A Ucrânia entrará nas profundezas de um inverno vigoroso, é improvável um deslocamento de reservistas ter um impacto sério no campo de batalha até a primavera de 2023, e mesmo assim eles provavelmente serão mal treinados e mal equipados.

Durante analise para a CNN, Mark Hertling, ex-general do Exército dos EUA, disse ter visto em primeira mão como o treinamento russo pode ser ruim durante as visitas ao país, com recursos rudimentares, poucas simulações estratégicas e falta de liderança em todos os sentidos.

Protestos

Manifestantes em grande parte da Rússia foram às ruas para mostrar sua desaprovação à política de “mobilização parcial” anunciada pelo presidente Vladimir Putin na manhã de quarta-feira, que pressionaria 300.000 para o serviço militar.
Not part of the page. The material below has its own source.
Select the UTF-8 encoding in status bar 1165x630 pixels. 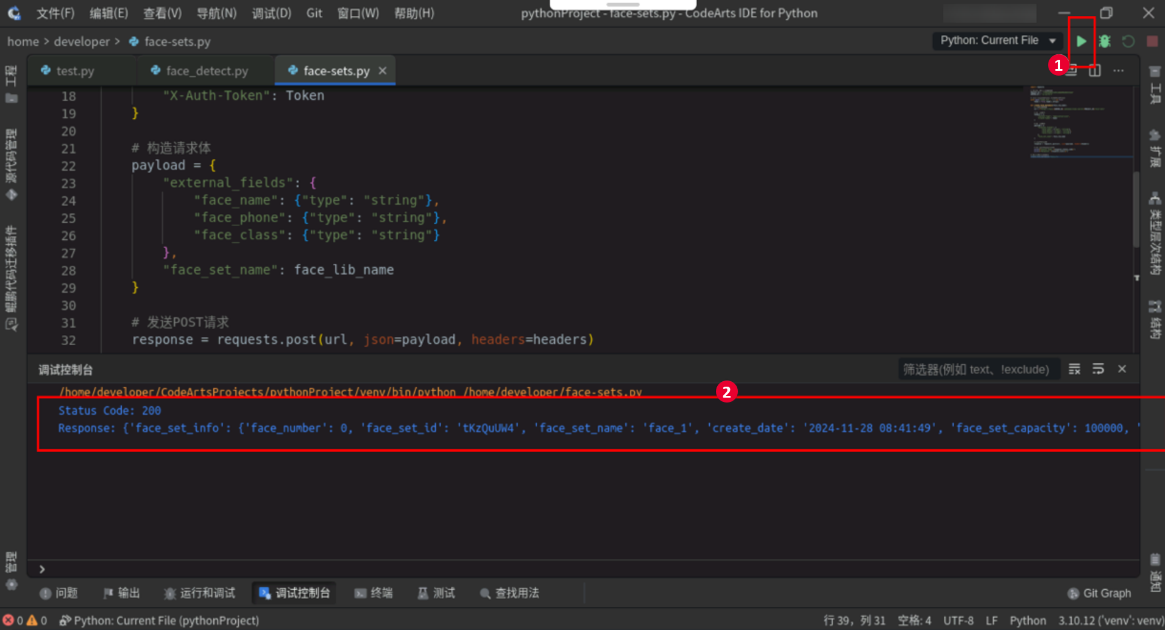[958, 620]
Pelo menos 1.252 pessoas de 38 cidades foram detidas, segundo a OVD-Info, um órgão de defesa dos direitos humanos que monitora a atividade policial.
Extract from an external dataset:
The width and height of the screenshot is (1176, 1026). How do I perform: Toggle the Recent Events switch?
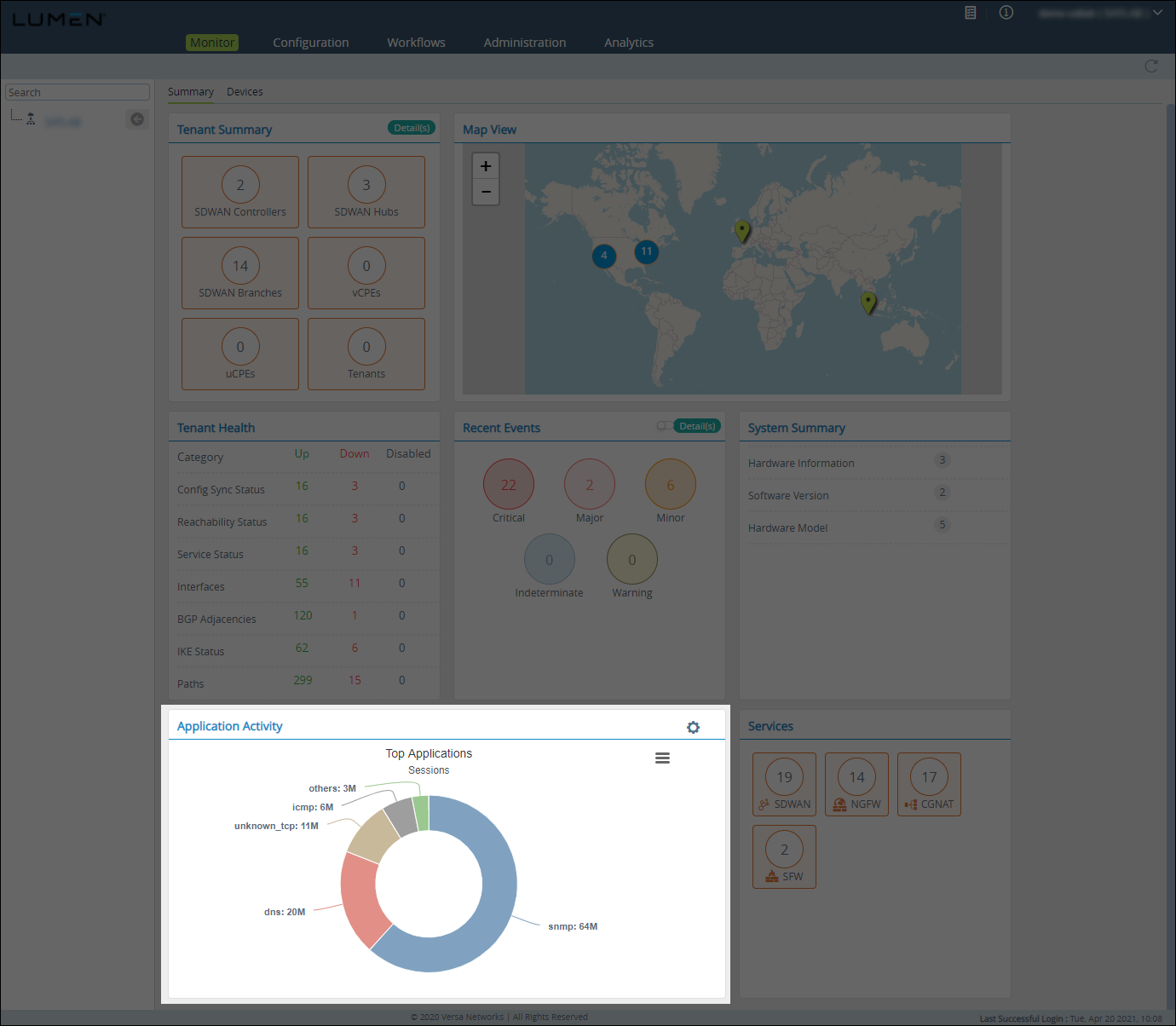(663, 426)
Em Moscou, centenas de manifestantes se reuniram na Old Arbat, uma conhecida rua de pedestres no centro de Moscou. Eles gritaram “Mandem Putin para as trincheiras!” e “Deixe nossos filhos viverem!” As imagens mostraram a tropa de choque arrastando as pessoas para longe.

Área Militar – Reprodução

O protesto é efetivamente criminalizado na Rússia, onde antes desta semana quase 16.500 pessoas haviam sido detidas por atividades antiguerra, de acordo com a OVD-Info – incluindo o simples ato de um indivíduo estar em um local público segurando um pedaço de papel em branco.

Desde março, é ilegal “divulgar informações falsas” sobre a guerra e “desacreditar o exército russo”.